Open Vocabulary Research Articles

Open-vocabulary learning can identify categories marked during training (seen categories) and generalize to categories not annotated in the training set (unseen categories). It could theoretically extend segmentation systems to more universal applications. However, current open-vocabulary segmentation frameworks are primarily suited for specific tasks or require retraining according to the task, and they significantly underperform in inferring seen categories compared to fully supervised frameworks. Therefore, we introduce a universal open-vocabulary segmentation framework based on the latent diffusion process (SegLD), which requires only a single training session on a panoptic dataset to achieve inference across all open-vocabulary segmentation tasks, and reaches SOTA segmentation performance for both seen and unseen categories in every task. Specifically, SegLD comprises two stages: in the first stage, we deploy two parallel latent diffusion processes to deeply fuse the text (image caption or category labels) and image information, further aggregating the multi-scale features output from both latent diffusion processes on a scale basis.

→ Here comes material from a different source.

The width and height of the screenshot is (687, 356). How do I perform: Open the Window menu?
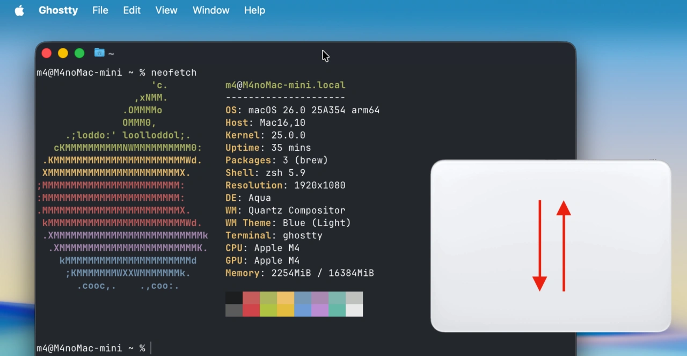pyautogui.click(x=210, y=10)
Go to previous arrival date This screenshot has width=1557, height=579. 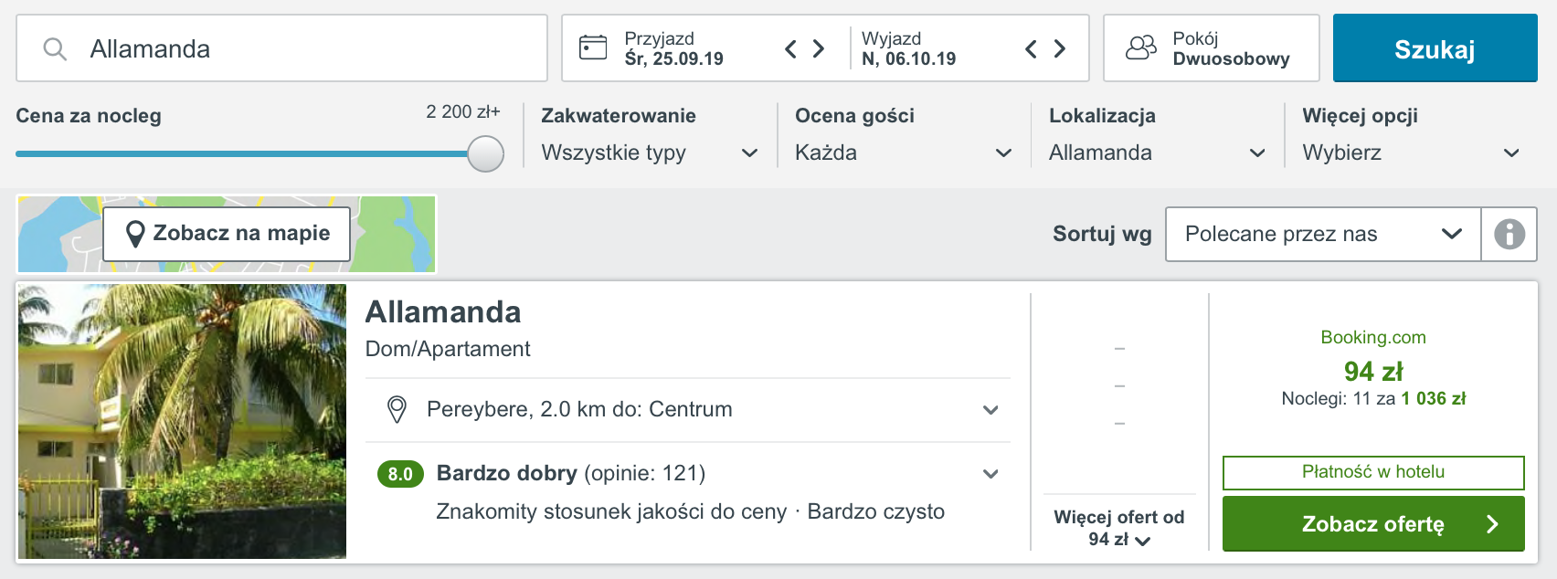[791, 48]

In the second stage, we introduce text queries, text list queries, and task queries, facilitating the learning of inter-category and inter-task differences through the computation of contrastive losses between them. Text queries are then further fed into a Transformer Decoder to obtain category-agnostic segmentation masks. Then we establish classification loss functions for the type of text input during training, whether image captions or category labels, to help assign a category label from the open vocabulary to each predicted binary mask. Experimental results show that, with just a single training session, SegLD significantly outperforms other contemporary SOTA fully supervised segmentation frameworks and open-vocabulary segmentation frameworks across almost all evaluation metrics for both known and unknown categories on the ADE20K, Cityscapes, and COCO datasets. This highlights SegLD’s capability as a universal segmentation framework, with the potential to replace other segmentation frameworks and adapt to various segmentation domains. The project link for SegLD is https://zht-segld.github.io/.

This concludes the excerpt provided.